A 15.5-inch reflector at 220x shows this glorious object which fills the field of view with stars. The central disk appears more or less even, whilst with averted vision it is clearly mottled. Look for the brighter knots of stars which surround this central core.

1998 February 23

1998-02-23/24, 6-inch f/8.6 Newtonian, Stellenbosch Rifle Range site. 6.0 (naked eye), seeing very good. Take this one in at the end of the session, with Omega high up. Wow! An indescribable sight, but here goes. Fills the K12.5mm (23 arcmin) field. Stars are seen all over, resolved from the fringe right into the core. Behind this vast collection of very small stars lies the bright nebulous glow of the other thousands of unresolved stars. The fringes of the cluster is an area rich in chains and clumps of stars - the detail and structure is awesome. Peering into the eyepiece creates an almost 3D effect, as if floating over this sphere of stars.

1998 April 23

1998-04-23/24, 5-inch Newtonian, Die Boord. (Rui's telescope)

Observing with Luis, who described Omega Cen as having two sections; an oval outer ring, and a round inner portion. In the low-power binocular eyepiece, just to the N-NE outside the dense nucleus proper, in the fringe of halo stars, as a very small knot of stars, brighter than the other fringe stars; this concentrated region sort of gives the cluster an extended appearance.

Luis reports seeing three large extended streamers of stars, (by sketch, 1/3 of nucleus diameter) -- one a broader one out to the south, and two bowed ones (like legs) to the north and north-east. I did not notice these; examined at the same time with the 4-inch Unitron, and confirmed the N-NE knot, but not Luis' streamers.

Magda Streicher

1997 April 05

Location: Campsite (23 16 South 29 26 East)

Sky conditions: 7 magnitude clear.

Instrument: Meade 8" (Super wide angle 18mm eyepiece)

Date: 1997 April 5

Remarkable rich open cluster.

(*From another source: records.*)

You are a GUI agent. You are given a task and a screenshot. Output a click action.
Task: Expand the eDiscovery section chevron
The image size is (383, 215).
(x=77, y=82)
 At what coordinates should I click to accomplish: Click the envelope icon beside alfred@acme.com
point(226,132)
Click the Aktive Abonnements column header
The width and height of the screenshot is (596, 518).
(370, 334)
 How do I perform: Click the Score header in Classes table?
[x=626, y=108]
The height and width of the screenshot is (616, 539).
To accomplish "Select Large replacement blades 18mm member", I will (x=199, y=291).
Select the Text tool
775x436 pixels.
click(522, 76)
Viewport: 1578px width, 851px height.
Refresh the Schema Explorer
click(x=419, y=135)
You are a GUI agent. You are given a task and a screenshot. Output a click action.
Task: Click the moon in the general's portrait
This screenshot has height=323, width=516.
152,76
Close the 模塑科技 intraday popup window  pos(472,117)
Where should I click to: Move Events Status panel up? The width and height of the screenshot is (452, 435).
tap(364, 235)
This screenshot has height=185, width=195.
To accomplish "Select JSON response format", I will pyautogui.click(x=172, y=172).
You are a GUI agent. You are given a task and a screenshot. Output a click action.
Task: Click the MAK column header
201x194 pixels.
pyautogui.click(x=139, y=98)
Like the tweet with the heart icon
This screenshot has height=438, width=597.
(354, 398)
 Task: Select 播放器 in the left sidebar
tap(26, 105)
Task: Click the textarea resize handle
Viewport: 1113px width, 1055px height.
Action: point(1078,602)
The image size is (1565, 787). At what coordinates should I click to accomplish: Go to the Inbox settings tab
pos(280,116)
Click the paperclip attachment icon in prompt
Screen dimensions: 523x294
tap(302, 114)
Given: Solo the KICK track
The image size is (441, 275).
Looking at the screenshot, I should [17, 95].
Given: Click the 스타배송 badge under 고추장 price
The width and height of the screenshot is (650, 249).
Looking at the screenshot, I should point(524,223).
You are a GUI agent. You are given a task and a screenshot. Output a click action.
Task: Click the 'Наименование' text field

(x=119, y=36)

Very dense to the middle with rich faint and bright stars almost look three-dimensional. Stars running out in chains and lanes to the outskirts of the field. Very impressive, resembles a pot full of sugar to me.

(no date)

12-inch f/10 SCT (EP: 2-inch 32mm SW 95x 42' fov; 2-inch 14mm UW 218x 23' fov) and 16-inch f/10 SCT (EP: 2-inch 32mm SW 127x 32arcmin; 2-inch 14mm UW 290x 17arcmin; 2-inch 8.8mm 462x 11' fov)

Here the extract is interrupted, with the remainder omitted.